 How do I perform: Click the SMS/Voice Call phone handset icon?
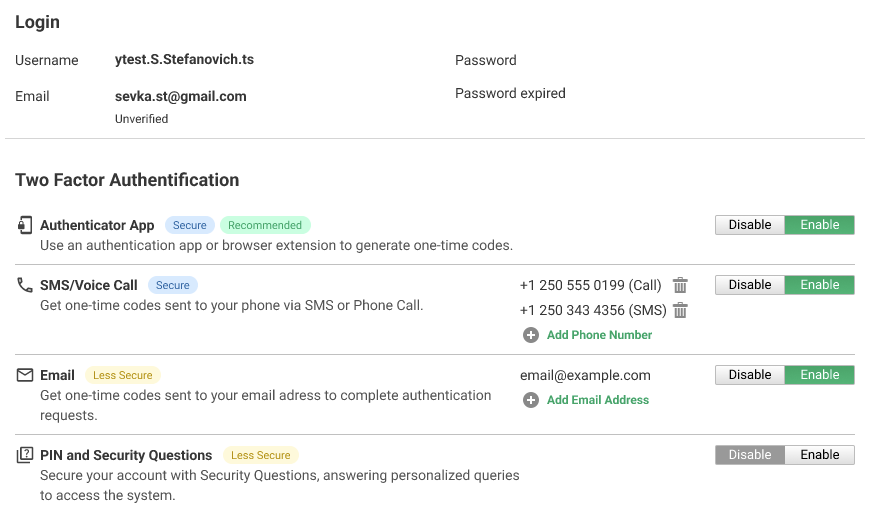tap(25, 285)
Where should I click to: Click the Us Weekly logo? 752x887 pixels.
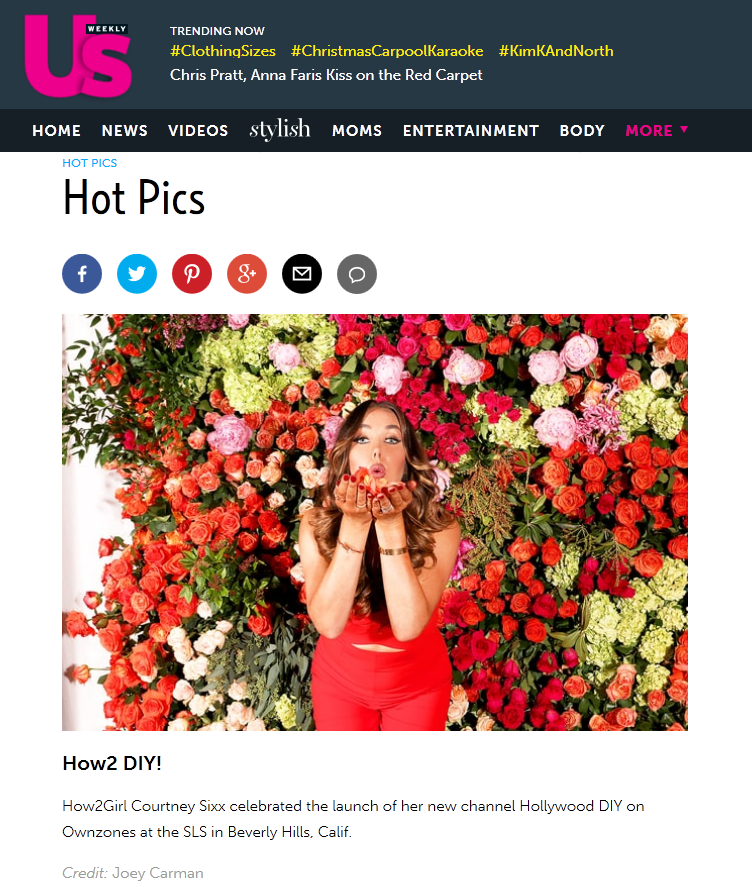(78, 55)
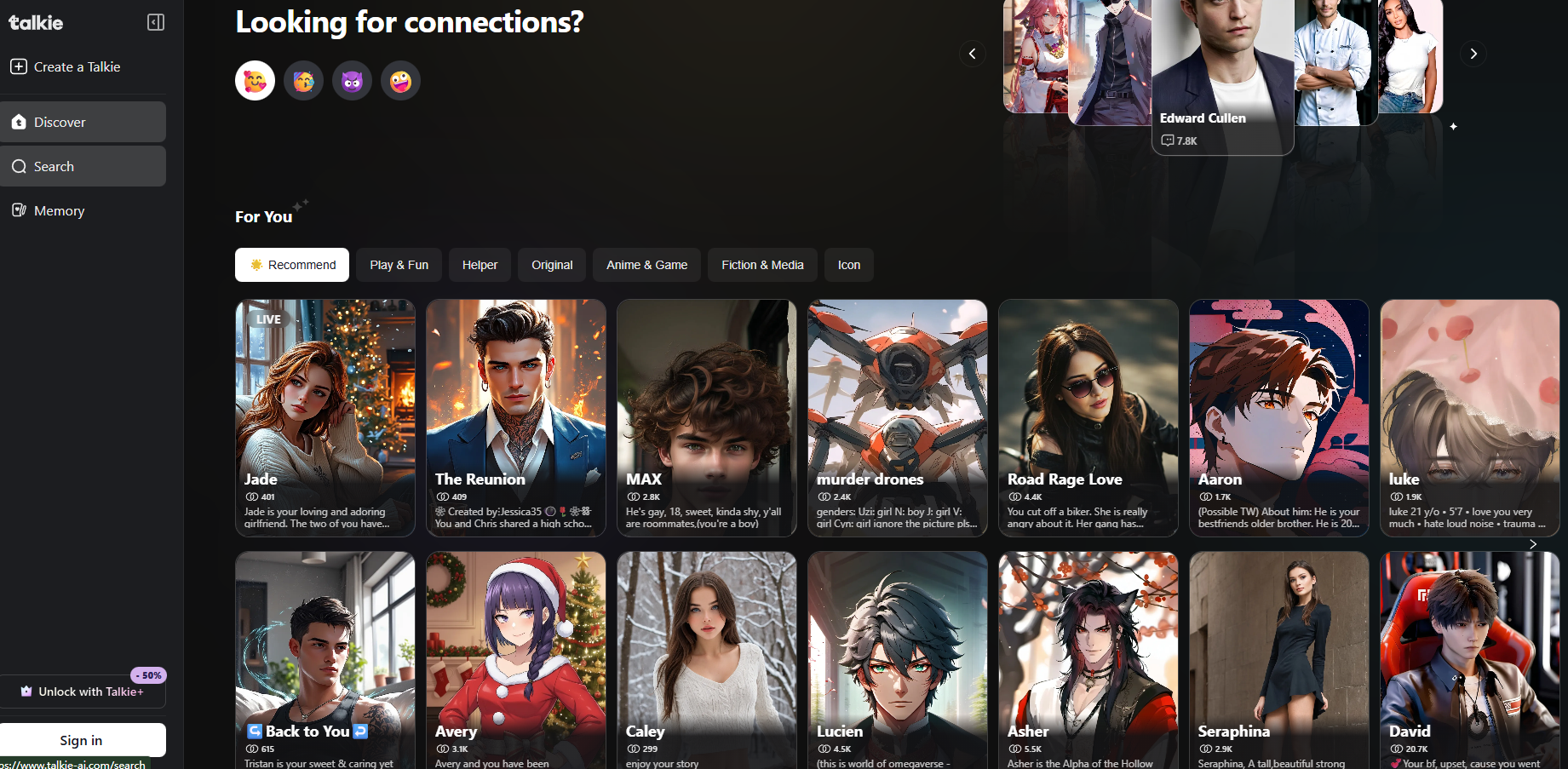The image size is (1568, 769).
Task: Open the Memory section
Action: [60, 210]
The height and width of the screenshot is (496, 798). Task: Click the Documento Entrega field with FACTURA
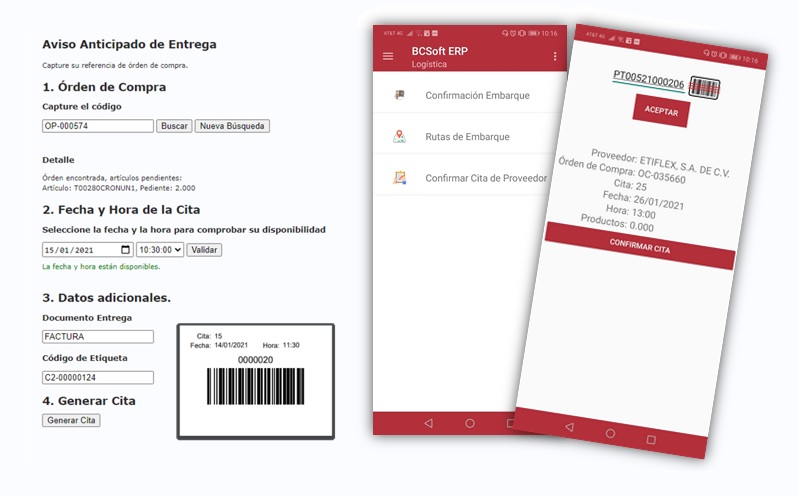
★ ★ ★ ★ ★
— Task goal —
Convert the records, starting at the line that contains "Where should I" and ending with the last line of the records, into a JSON list of strings with one string per line and no blank lines. Leave the pictures out.

— Exercise response —
[
  "Where should I click to: Click the Us Weekly logo? 752x887 pixels.",
  "(78, 55)",
  "The image size is (1568, 769).",
  "Task: Open the Memory section",
  "Action: [60, 210]",
  "The height and width of the screenshot is (496, 798). Task: Click the Documento Entrega field with FACTURA"
]